How to Productionize an AWS .Net Serverless Application
Part 1

The AWS .Net serverless blueprints are a great way to get started coding your serverless application. My personal favourite is the serverless.AspNetCoreWebAPI which sets up an AWS Web API complete with controllers to show you how to start coding. For a quick proof of concept, or some internal experimentation, this is a perfect starting point. However, before you deploy your fancy new serverless application into a production environment, and expose it to your end users, there are a few things you should consider doing to harden or “productionize” your application.

In this series, I will show step-by-step how to take the serverless.AspNetCoreWebAPI template and make it ready for production use. Similar approaches can be applied to other blueprints. You can follow along each step with my github example project. Most of the following recommendations are based on concepts in the AWS Well Architected Framework which is a set of principles to consider when deploying workloads on AWS.

The serverless blueprints always create a serverless.template SAM template. Personally the first thing I do is convert this to a yaml format, because I prefer yaml. But this is just a personal preference. If you are more comfortable with json, then go with what you prefer.

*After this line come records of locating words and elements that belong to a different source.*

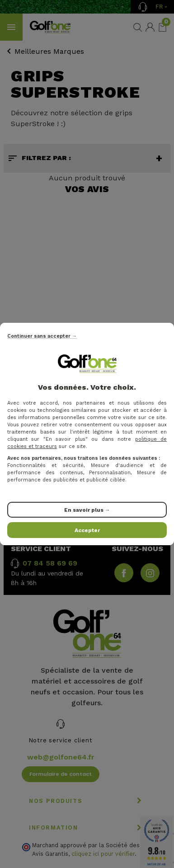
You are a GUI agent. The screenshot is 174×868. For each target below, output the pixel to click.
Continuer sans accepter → (42, 336)
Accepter (87, 530)
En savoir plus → (87, 510)
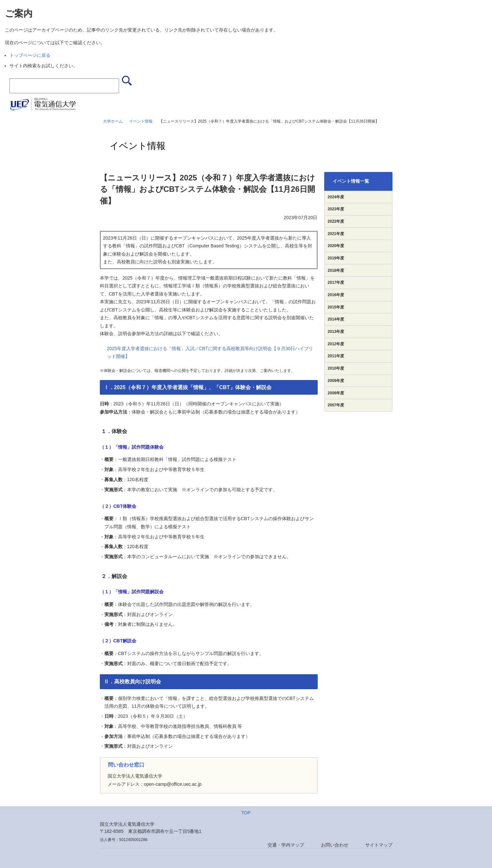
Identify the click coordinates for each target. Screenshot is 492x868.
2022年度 (336, 221)
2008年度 (336, 393)
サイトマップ (379, 845)
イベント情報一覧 (351, 181)
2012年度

Explicitly Create your LogGroup for your Lambda

By default, the templates don’t create CloudWatch Log Groups for your Lambda, and when this happens, Lambda will automatically create a log group on its first invocation. This log group will have a default retention period of “Never Expires” which in reality, you probably don’t want. If your Lambda is called frequently, logs could accumulate over time, and start to cost you just for storage of the logs. It is vital that you are able to set a retention policy on these log groups. You may also want to set different retention periods for different environments. For example, you may want to set a short log retention for anything in a test environment (e.g. 7 days), but potentially a longer retention period (e.g. 90 days) in production to aid in historic fault analysis. In order to set the retention period, you need to explicitly create the log group yourself. This will require the name of the Lambda. If you decide to explicitly set the Name of your Lambda function (not the default), then it’s straight forward

  MyLambdaLogGroup:
    Type: AWS::Logs::LogGroup
    Properties:
      LogGroupName: "/aws/lambda/MyExplicitlyNamedLambda"
      RetentionInDays: 90

But if (like me) you don’t like explicitly naming cloudformation resources if you can avoid it, then you need to reference the lambda function and extract its name

  ProductionizeLogGroup:
    Type: AWS::Logs::LogGroup
    Properties:
      LogGroupName: !Sub "/aws/lambda/${AspNetCoreFunction}"
      RetentionInDays: 90

To set the retention period for different environments, simply introduce a parameter into your SAM template

Parameters:

  LogRetentionPeriod:
    Type: String
    Description: The number of days the lambda logs are retained for
    Default: 7

And then refer to it:

 ProductionizeLogGroup:
    Type: AWS::Logs::LogGroup
    Properties:
      LogGroupName: !Sub "/aws/lambda/${MyApiFunction}"
      RetentionInDays: !Ref LogRetentionPeriod

This will allow you to set it appropriately for your different environments by explicitly providing the parameter when the default is not appropriate.

See example commit here

Note: if you have already deployed and tested the default template before adding the LogGroup resource to it, you will have to delete the log group manually otherwise the template will fail to deploy saying the LogGroup already exists.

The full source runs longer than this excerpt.